··· Seitenauszug
Fratzscher: Europa boomt! Wir haben die schwere Krise überwunden, auch die viel gescholtene Geldpolitik der EZB hat vieles richtig gemacht. Aber bevor wir zu euphorisch werden: Die Geburtsfehler des Euro haben wir noch nicht korrigiert. Es gibt noch viel zu tun, etwa bei der Bankenunion. Jetzt geht es um die letzten, großen Schritte, um die EU zu vollenden – und um eine bessere Balance aus Subsidiarität, Eigenverantwortung und Integration.

Kerber: Wir sind an einer Wegscheide angelangt, da haben Sie recht. Bei dem, was daraus folgen sollte, hören unsere Gemeinsamkeiten allerdings schon auf. Die Frage ist doch: Will Europa weitergehen im Geiste der Freiheit und einer beschränkten Integration – oder soll die EU unwiderruflich zu einer bundesstaatlichen Haftungsunion werden? Für mich ist klar: Gehen wir den Weg in die Haftungsunion, verliert die europäische Idee das Volk. Der wachsende Populismus auf dem Kontinent ist ein Warnsignal, das wir nicht überhören dürfen!

Welche Rolle spielt die Politik der EU-Kommission für die zunehmende Anti-EU-Stimmung?
······
▶ **Aufgabenstellung**
Welchen Bereich nennt Fratzscher im Seitenauszug als Beispiel dafür, dass noch viel zu tun ist?
··· Datenauszüge
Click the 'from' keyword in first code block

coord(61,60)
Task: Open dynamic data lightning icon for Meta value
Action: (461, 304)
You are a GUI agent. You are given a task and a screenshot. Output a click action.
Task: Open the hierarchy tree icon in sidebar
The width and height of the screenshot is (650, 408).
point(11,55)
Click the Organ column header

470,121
······
··· Datenauszüge
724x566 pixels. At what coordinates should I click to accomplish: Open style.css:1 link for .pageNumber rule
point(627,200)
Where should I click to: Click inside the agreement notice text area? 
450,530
······
▶ **Ausgabe**
Die Bankenunion.